Она наудачу раскрыла книгу Морозова: «И не будет в тебе ни звуков играющей арфы, ни поющего голоса, ни трубного гласа, ни музыки тех, что играют на свирелях и других инструментах, — прочитала она. — И не будет в тебе ни художника, ни художества, и шума жерновов уже не будет более слышно в тебе». Какое предсказание! «Так будет же», — подумала она упрямо.
Автор толковал Апокалипсис, последнюю книгу Нового завета. Она раскрыла книгу в другом месте, загадав теперь не на себя, а на Костю. «И в то время, как животные четырех времен года прославляют и превозносят его, сидящего на троне, двадцать четыре старца-часа поочередно преклоняются перед ним». Она засмеялась: «А ведь это и вправду о Косте! Уроки!»
Она была еще там, на Госпитальной, где Анна Игнатьевна бродит из комнаты в комнату, держась за сердце, в отчаянии — из-за нее! Испуганные девочки забились по углам, мрачный лохматый гимназист, которому все равно, читает роман графа Амори — он читал эту книгу, когда они вошли. Господи, что же делать?
В номере было душно. Может быть, от цветов?

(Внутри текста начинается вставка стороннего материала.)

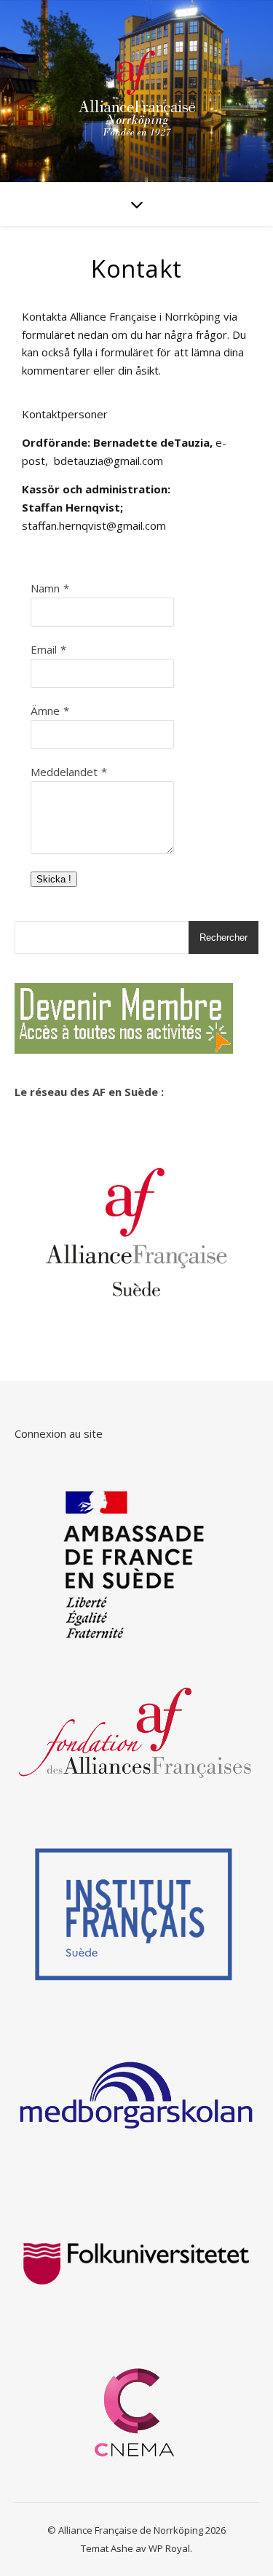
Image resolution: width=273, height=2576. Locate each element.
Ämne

Она встала и переставила цветы со стола на окно. «Может быть, Костя должен был сказать матери, что все останется, как прежде».
Почему-то она вспомнила, как после пансиона поехала к отцу в Воткинский завод и нашла отца в только что снятой квартире, которая была чем-то похожа на квартиру Карновских. Он был один, мачеха еще не приехала, и Лиза принялась за устройство квартиры. Как отец был благодарен ей, как ласков, как счастлив и горд, что она кончила пансион с золотой медалью! Она с трудом отговорила его — он непременно хотел показать эту медаль и ее аттестат своим офицерам. В первый раз она тогда разглядела его — мягкого, доверчивого, заставляющего себя становиться другим, бравым, несмотря на свою мешковатость, строгим, несмотря на доброту, которая так и светилась в его розовом, немного бабьем лице. Потом приехала мачеха, чем-то похожая на Анну Игнатьевну, но не сдержанная, а крикливая, требовательная, мещански самоуверенная — и вот тогда-то он по ее настоянию сжег Костины письма. Странным образом все это связалось с обедом на Госпитальной, с чувством искусственности, насилия, несвободы. Свобода была там, в не оставлявшем ее воспоминании о щукинской галерее.
Она закрыла глаза, и голые танцующие фигуры — дикие, свободные, как будто, кроме них, никого нет на земле и никто им не нужен — стали кружиться перед ее глазами. Матисс! Радостно вздохнув, она вспомнила чувство ритма, объединявшего эти фигуры. Их окружала прозрачность. Казалось, что они написаны на стекле. От них невозможно было оторваться.